**Page excerpt**
----

Being a student at the British Columbia Institute of Technology (BCIT) is a special thing. Its an environment where real world tasks are out there waiting for you to apply your very own approach to them. That approach must not only be effective, robust, and innovative; it should be also acceptable in a real world environment. Its not just another school project it is something that tomorrow may be used in any scale organization and it better be working well.
With the growing interest in security across many organizations I found my course project on Network Intrusion Detection particularly interesting. Nowadays we work with many information systems under different platforms, running different operating systems, and working with a range of applications. In case of a system getting compromised the question is will I be able to extract the data I need, when I need it, and manipulate it across all of those systems to achieve the result I expect?
As there are so many opinions out there present at many organizations, that the concept of security system analysis is becoming much broader in every way. In such a heterogeneous environment its really easy to lose track of your system, which should never happen in the security world. The story that I wanted to share with you today will involve one tool that can gather, process, and manage security data coming from across many platforms that tool is the least expected to be heard about in this context it is SQL Server 2005.
The scenario for my project was the following: The Company, having a suspicion of a break into their internal network, has hired an analyst to gather information of how was the network compromised, what was the weak part of the network, and how to protect the network from similar attacks in the future. I was assigned as an analyst, having Intrusion Detection System (IDS) logs as the only artifacts available.
The task was clear until the most important piece of evidence came into play over 3 million records of intrusion detection alerts. The alerts covered parts of companys network that were monitored over 4 days using Snort (a popular IDS running under Linux). Alerts ranged from suspected break-ins to hundred of thousands of false positives. There were a total of more than 1500 types of alerts, indicating different levels of lethality. The challenge was to find out which of those attacks have successfully contributed to overall security compromise resulting in breaking into the system. That information was supposed to be helpful in determining what actions ought to be taken to prevent breaks in a future. After looking at the data and having no other data available about the network except those intrusion detection alerts, I would never expect to be clear on anything that happened on the network during those 4 days; the only part that gave a little hope was the 3 weeks that were given for the project to be completed.

----

**Data section**
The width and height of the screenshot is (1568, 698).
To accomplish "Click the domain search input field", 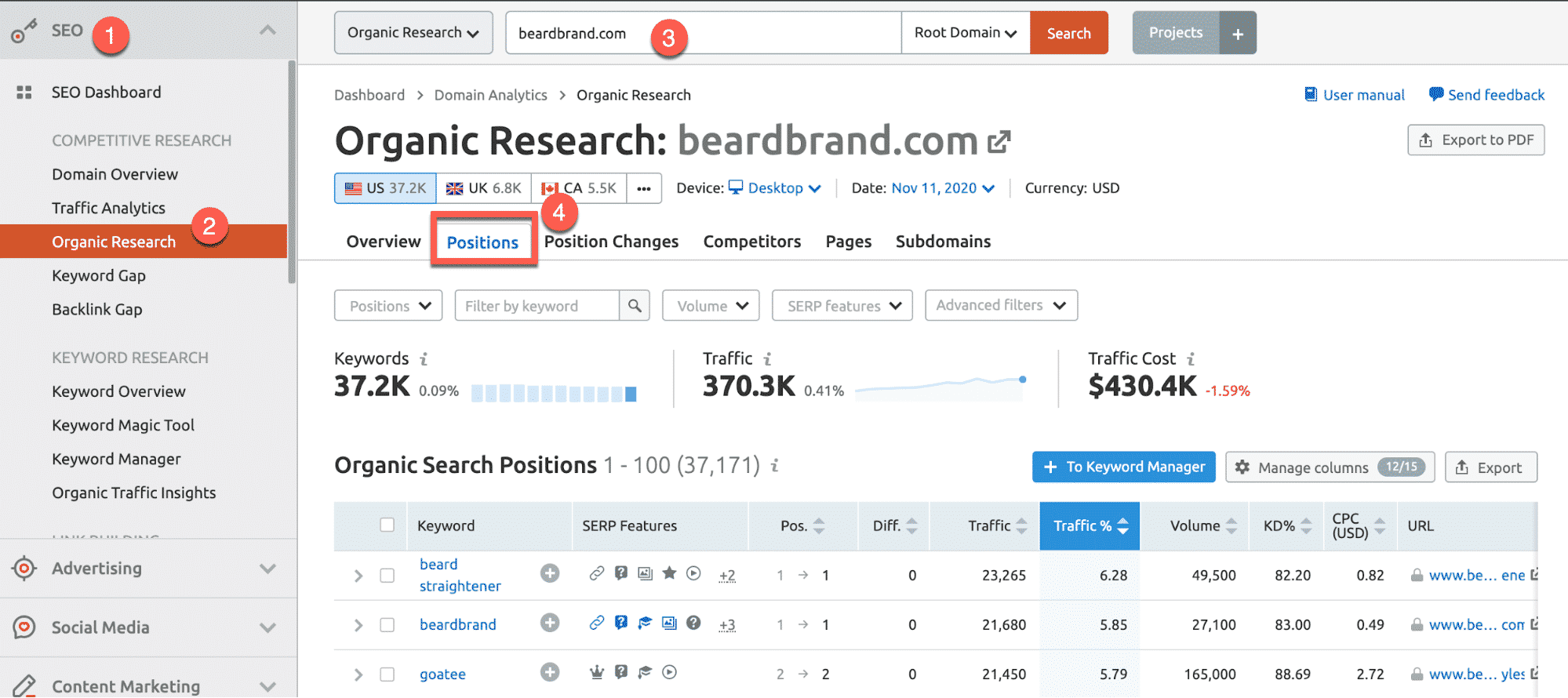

----

**What is asked**
A – In the account of the intrusion detection project, list the things the company hired the analyst to find out.
B – Carry on the account of the intrusion detection project, starting right after its last sentence.
The material comes from a separate source and has no connection to the account of the intrusion detection project.

**Answers to the exercise**
A –
- How the network was compromised
- What the weak part of the network was
- How to protect the network from similar attacks in the future

B –
Being at the Launch of SQL Server 2005, along with Visual Studio 2005, I remembered those case studies where corporate IT managed huge numbers of critical data with SQL Server. Having my complimentary copy of SQL Server 2005 Standard I decided to see how SQL can help me with tons of my critical data. There was no strict requirement for the tool to use for data analysis, and the logs were just huge collection of flat file records, so I started with loading all the records into a SQL Server database.
The format of the actual text file was a bit challenging as it took quite some time to get all the parts settled into their respective columns and have everything organized. In a couple of days after having all the data loaded and basic analysis done, I decided to find out what other approaches were taken by other students. Well, I wasnt surprised that of the hundreds of tools I Googled that some of them claimed to be the industry de facto in security log analysis. Among them was SnortSnarf (http://www.snort.org/dl/contrib/data_analysis/snortsnarf/) a PERL program that uses the original Snort logs to create custom reports based on the requirements specified by security analyst. Another tool SawMill (www.sawmill.net) was designed to analyze many types of logs and build custom reports based on queries. The list went on and on, but the two tools listed above were the most popular ones. To my disappointment, nobody went the SQL Server route because apparently it involved too much Transact-SQL programming.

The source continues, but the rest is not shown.